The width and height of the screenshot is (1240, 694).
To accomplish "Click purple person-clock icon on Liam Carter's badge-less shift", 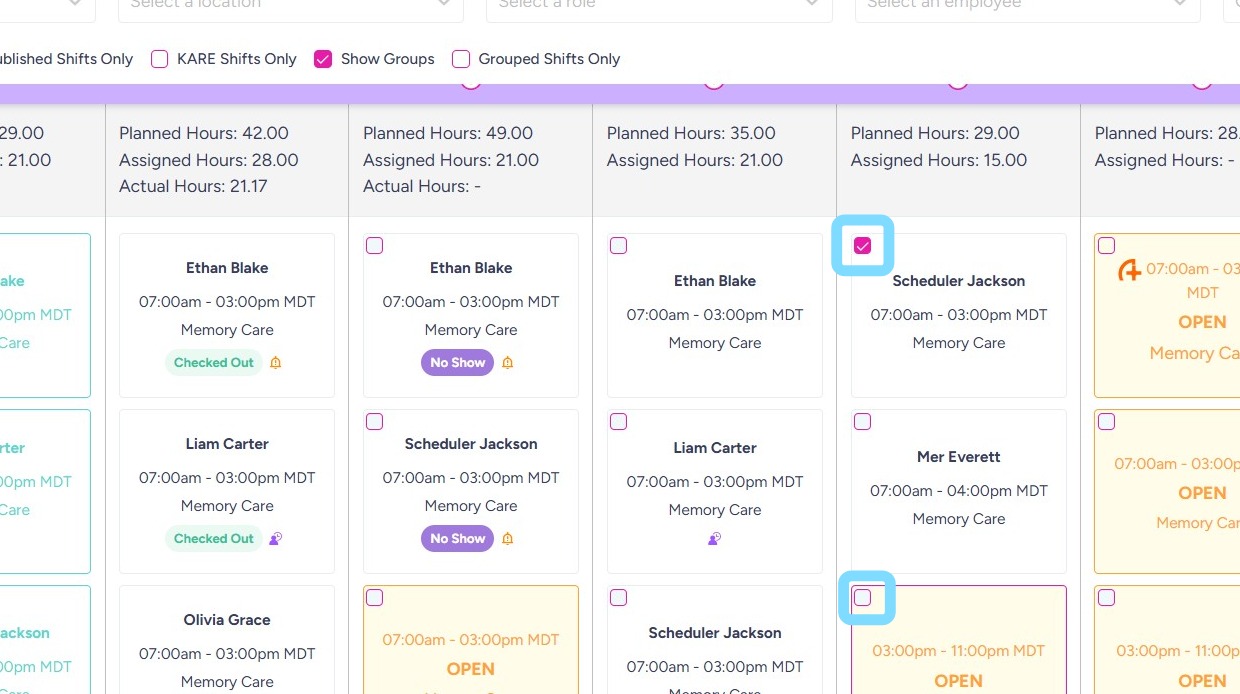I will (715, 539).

---

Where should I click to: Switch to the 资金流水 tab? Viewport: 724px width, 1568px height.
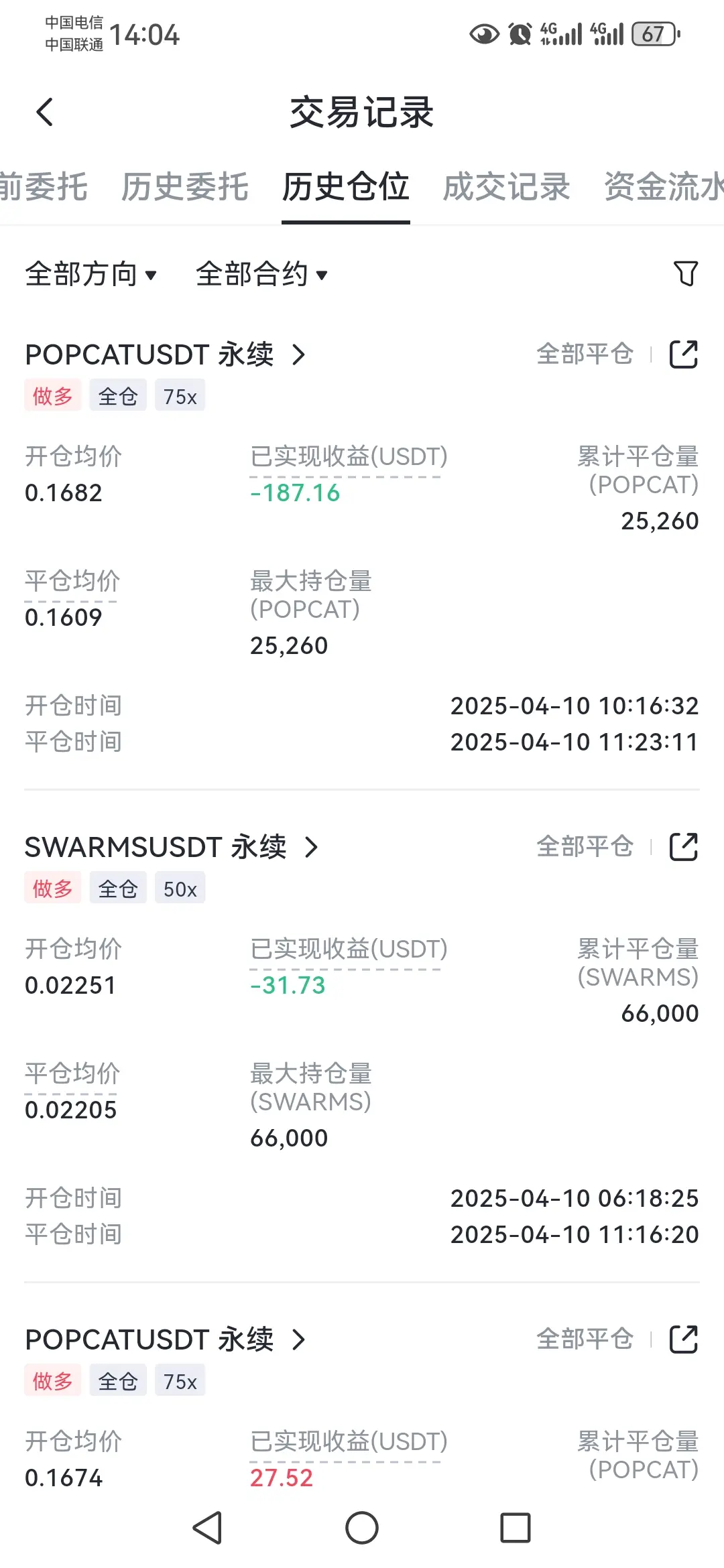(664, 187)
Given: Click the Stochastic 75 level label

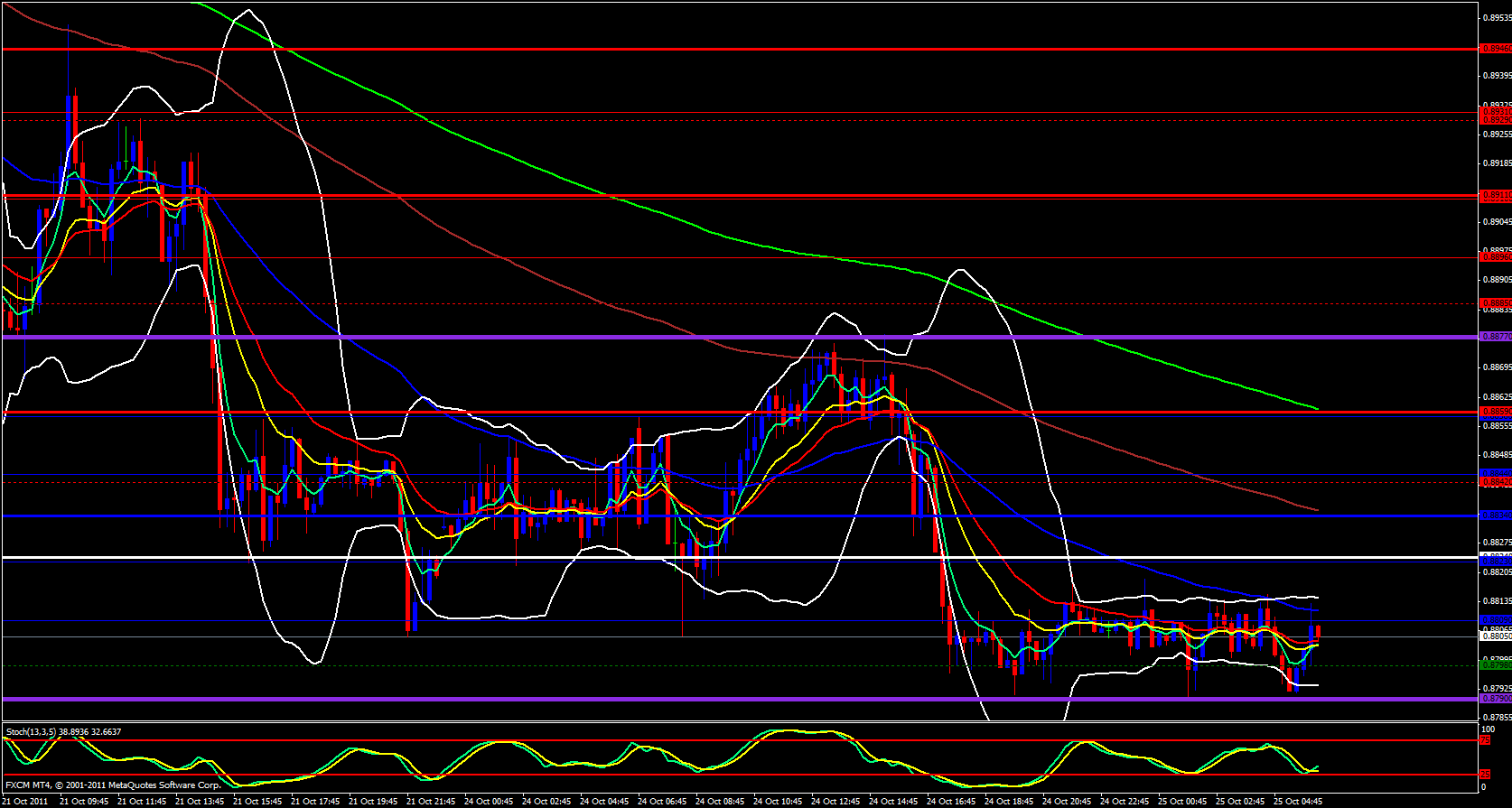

**Action item**
Copy out the lines above from the line containing "Where should I" through the line containing "Given: Click the Stochastic 75 level label", exactly, and keep the pictures out.

**Answer for the task**
Where should I click to: Switch to the 资金流水 tab? Viewport: 724px width, 1568px height.
(664, 187)
Given: Click the Stochastic 75 level label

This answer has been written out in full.